Dérivé de monos, « seul », le grec monakos, « solitaire », a été emprunté par le latin ecclésiastique où monachus a, sous la forme altérée *monicus, donné le français « moine » (monies, munies en ancien français) et l’occitan morgue/monge.

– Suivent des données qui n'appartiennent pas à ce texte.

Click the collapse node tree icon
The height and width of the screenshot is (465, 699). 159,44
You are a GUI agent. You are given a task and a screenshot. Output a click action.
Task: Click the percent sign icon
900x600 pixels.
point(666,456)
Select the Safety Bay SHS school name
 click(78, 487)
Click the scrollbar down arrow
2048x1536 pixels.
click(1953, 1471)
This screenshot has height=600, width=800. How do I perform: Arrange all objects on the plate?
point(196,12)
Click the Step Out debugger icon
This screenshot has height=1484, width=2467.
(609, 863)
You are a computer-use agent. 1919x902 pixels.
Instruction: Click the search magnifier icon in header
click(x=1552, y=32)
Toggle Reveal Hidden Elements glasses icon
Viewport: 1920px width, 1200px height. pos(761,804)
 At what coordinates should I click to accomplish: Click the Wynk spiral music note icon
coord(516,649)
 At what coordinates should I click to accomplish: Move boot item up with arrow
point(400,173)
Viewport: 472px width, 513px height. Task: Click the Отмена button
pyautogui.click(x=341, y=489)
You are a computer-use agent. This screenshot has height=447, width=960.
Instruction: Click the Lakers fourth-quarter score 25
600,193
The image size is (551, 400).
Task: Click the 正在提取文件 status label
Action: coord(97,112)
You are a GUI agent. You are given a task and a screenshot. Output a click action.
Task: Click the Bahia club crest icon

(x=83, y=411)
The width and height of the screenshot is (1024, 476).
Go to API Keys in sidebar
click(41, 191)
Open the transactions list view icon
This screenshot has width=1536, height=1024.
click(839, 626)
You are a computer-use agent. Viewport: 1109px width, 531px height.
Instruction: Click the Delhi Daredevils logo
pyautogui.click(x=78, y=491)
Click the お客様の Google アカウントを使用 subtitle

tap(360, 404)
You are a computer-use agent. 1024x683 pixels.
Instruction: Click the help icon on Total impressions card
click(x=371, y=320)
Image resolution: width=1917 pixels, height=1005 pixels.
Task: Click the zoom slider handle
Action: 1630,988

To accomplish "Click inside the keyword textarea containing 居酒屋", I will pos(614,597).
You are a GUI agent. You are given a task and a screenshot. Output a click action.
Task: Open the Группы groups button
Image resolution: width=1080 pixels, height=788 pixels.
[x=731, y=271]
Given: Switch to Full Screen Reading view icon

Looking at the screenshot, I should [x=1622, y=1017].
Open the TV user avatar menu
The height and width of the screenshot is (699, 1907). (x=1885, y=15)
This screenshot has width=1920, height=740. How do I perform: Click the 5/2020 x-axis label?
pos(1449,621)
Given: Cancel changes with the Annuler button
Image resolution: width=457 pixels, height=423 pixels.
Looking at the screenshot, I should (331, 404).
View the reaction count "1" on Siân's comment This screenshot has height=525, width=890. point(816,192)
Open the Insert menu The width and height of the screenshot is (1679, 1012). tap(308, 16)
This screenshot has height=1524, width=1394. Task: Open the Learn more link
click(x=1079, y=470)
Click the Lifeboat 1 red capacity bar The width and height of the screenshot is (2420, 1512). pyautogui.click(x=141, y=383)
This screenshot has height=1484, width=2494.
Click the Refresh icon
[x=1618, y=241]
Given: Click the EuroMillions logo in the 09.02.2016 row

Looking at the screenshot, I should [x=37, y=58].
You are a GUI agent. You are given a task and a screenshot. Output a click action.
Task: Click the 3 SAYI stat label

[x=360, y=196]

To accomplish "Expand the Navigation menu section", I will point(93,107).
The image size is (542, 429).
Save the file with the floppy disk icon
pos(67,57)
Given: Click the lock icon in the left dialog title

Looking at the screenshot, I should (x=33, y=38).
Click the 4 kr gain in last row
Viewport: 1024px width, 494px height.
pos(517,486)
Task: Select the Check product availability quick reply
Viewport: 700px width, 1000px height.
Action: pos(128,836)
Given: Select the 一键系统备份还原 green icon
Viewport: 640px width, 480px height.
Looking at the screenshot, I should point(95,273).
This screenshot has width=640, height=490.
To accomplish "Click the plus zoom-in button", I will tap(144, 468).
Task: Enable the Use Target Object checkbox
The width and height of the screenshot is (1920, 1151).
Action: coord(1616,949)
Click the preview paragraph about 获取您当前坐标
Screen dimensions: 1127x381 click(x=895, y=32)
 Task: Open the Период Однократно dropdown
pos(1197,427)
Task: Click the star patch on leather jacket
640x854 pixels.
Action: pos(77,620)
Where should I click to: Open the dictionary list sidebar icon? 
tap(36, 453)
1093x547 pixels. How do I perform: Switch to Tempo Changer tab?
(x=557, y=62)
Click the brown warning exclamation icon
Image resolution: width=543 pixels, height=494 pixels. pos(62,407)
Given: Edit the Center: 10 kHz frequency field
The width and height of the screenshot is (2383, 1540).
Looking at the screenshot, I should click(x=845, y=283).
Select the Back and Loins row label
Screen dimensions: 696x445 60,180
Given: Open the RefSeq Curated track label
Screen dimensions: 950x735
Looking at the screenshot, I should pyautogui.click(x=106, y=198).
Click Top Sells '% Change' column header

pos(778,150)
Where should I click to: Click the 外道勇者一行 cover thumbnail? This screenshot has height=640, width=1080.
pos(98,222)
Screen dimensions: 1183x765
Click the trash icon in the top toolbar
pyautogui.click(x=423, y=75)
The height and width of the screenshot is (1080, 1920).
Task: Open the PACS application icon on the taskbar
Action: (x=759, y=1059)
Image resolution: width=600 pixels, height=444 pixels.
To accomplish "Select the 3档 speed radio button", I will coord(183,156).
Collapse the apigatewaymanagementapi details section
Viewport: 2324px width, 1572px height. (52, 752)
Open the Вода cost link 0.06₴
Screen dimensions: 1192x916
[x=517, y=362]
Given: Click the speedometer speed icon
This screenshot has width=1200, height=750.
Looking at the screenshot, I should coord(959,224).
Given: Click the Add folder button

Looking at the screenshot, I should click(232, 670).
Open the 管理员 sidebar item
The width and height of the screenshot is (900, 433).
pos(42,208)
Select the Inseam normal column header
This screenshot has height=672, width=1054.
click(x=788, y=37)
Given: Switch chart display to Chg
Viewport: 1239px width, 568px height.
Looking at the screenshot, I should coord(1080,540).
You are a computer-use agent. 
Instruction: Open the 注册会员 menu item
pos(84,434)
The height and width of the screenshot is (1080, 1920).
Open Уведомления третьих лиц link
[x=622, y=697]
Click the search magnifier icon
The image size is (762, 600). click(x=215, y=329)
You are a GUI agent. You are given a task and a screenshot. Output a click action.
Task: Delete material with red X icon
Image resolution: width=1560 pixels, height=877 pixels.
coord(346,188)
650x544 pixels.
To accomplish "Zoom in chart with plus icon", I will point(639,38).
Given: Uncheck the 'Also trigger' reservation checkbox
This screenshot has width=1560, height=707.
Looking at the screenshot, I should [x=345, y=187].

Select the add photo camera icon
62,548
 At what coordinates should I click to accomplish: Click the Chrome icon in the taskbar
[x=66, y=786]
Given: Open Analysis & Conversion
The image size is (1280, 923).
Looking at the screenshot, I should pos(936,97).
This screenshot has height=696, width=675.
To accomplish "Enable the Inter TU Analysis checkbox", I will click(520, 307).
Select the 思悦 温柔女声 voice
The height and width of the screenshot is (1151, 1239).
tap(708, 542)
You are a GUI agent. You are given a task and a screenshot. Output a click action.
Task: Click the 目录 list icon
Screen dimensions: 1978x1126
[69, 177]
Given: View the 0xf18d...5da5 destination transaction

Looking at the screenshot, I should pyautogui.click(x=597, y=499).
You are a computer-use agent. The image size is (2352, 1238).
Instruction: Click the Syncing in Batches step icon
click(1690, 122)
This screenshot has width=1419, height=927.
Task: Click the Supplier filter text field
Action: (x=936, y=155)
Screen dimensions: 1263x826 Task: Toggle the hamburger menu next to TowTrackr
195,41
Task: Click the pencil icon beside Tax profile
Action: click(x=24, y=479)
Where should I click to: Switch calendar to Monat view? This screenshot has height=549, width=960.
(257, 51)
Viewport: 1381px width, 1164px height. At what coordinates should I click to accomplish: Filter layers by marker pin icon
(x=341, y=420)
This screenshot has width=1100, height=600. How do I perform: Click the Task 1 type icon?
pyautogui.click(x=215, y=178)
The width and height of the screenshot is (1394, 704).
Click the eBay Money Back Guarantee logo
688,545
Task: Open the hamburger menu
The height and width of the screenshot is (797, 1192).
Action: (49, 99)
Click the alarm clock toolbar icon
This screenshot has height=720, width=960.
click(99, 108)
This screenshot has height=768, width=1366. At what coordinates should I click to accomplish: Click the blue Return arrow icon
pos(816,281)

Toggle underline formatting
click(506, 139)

Précision d’importance : tous les noms qui suivent sont devenus, tels quels ou sous une forme proche, des patronymes : il est donc fort possible que certains des toponymes cités ne soient liés au moine que de manière indirecte.
Moine
Le moine est très présent en toponymie, qu’il apparaisse seul, avec des compléments ou comme complément. Dans la plupart des cas, le pluriel s’est imposé. On trouve ainsi des noms comme la Ville aux Moines, la Pièce aux Moines, le Bois au Moine, l’Étang au Moine, la Vigne au Moine, la Croix au Moine, etc. ainsi que des Fiefs aux Moines, des Moulins au(x) Moines(s), des Île aux Moines, etc. Notons pour le plaisir un Beau Moine (le Poiré-sur-Velluire, Vendée), la Verge-au-Moine (Saint-Aubin-le-Monial, Allier), un Bagne au Moine (Forges, Ch.-M.), un Faux Moine (Saint-Gildas-des-Bois, L.-A.), le Gobu Moine (Mohon, Mor.) et l’inévitable Froc aux Moines (la Neuville-Chant-d’Oisel, S.-M.).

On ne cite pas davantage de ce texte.